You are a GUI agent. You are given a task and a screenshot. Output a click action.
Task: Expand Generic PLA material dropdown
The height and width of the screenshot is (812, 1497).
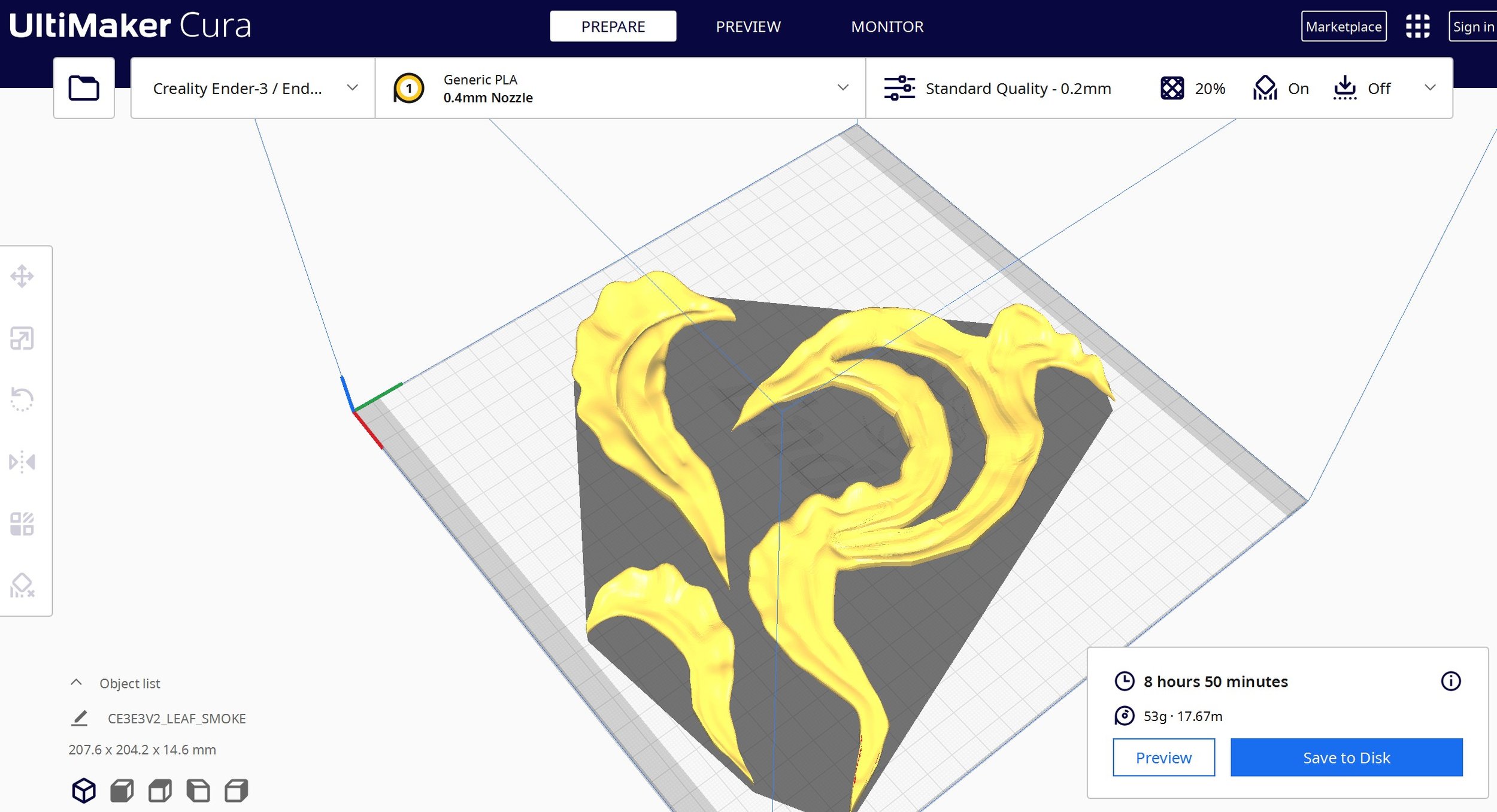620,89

---

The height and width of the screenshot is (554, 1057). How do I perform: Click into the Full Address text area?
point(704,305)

▶ **PROBLEM TO WORK ON**: Copy out again, word for word, the records starting at the line that contains "The height and width of the screenshot is (554, 1057)." and ending at the line that contains "point(704,305)", with both of those lines included.

▶ **ANSWER FOR THE TASK**:
The height and width of the screenshot is (554, 1057). How do I perform: Click into the Full Address text area?
point(704,305)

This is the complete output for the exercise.